Coordinated screens and methods for printing colors

Although printing can reproduce tens of thousands of colors, due to the use of subtractive coloration, the brightness of the colors is reduced, and some of the brighter colors are difficult to express in print. On the other hand, due to the technique of adding color to the screen, the screen is indeed richer than printing in terms of color expression. This is why the colors that look beautiful on the screen cannot be copied with the print, resulting in differences in the colors of the screen and the print. The solution is either to improve the ink and paper composition so that it can reproduce the fresher, more pure colors, but this is not an overnight event. Another method is to narrow the color gamut of the screen to cater for printing so that what the screen sees is printed.

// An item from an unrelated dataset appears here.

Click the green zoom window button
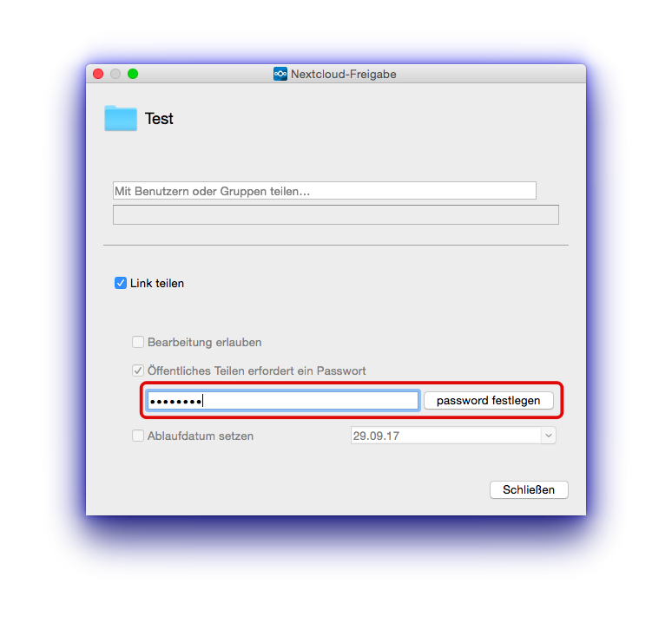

The so-called color gamut is the maximum range that a device can record or copy colors. The color gamut of the human eye is all visible light. Within the wavelength range of 380 to 780, the color gamut of printing consists of paper and ink. Different paper and ink combinations have different printing color gamuts. The domain is different from book paper, Pantone's color gamut is also different from DIC. Others such as screens, scanners, printers, etc. each have their own color gamut, and it is of practical significance to grasp the color gamut of a device because a device cannot record or copy colors outside the color gamut. For example, under normal circumstances, the human eye can not see the colors in the infrared or X-ray, and some people can easily distinguish the colors, like various metallic colors, but it is not easy to record the book on the scanner. The highest quality we can get is the gamut of one device and the domain of another device. How to make people feel in the simulation process that the color gamut of the two devices is similar is the important theme of color production.

Perform color management and establish color standards

To produce color, a set of standards must be established for the representation and transmission of colors. Current popular color management systems such as LinoColor, Agfa's Phototone, etc. are all moving in this direction. Through a set of standard specifications (ICC mapping files) describing the color gamut of devices, color computing software is used to perform uniform color gamut conversion. Operation to reduce the color deviation and distortion caused by different color gamuts and specifications during the transmission of color data. To implement these color management systems, we must first find out the color gamut of the device. The most commonly used method to describe the color gamut is CIELab, a set of descriptive color data that converts the wavelength of light into luminance and hue according to the characteristics of the human eye, where L is the brightness of the description color and a represents the color deviation The degree of red greenness, b represents the extent of the color yellow to blue. In the CIELab color space, each person's eye-visible color has a position that belongs to that color. By comparing the distance between the two color positions, we can determine the approximate degree of color on both sides. Since the visible light spectrum is the basis of this set of data, it can cover the colors produced by screens and prints, as well as the color gamut of the eyes of delegations.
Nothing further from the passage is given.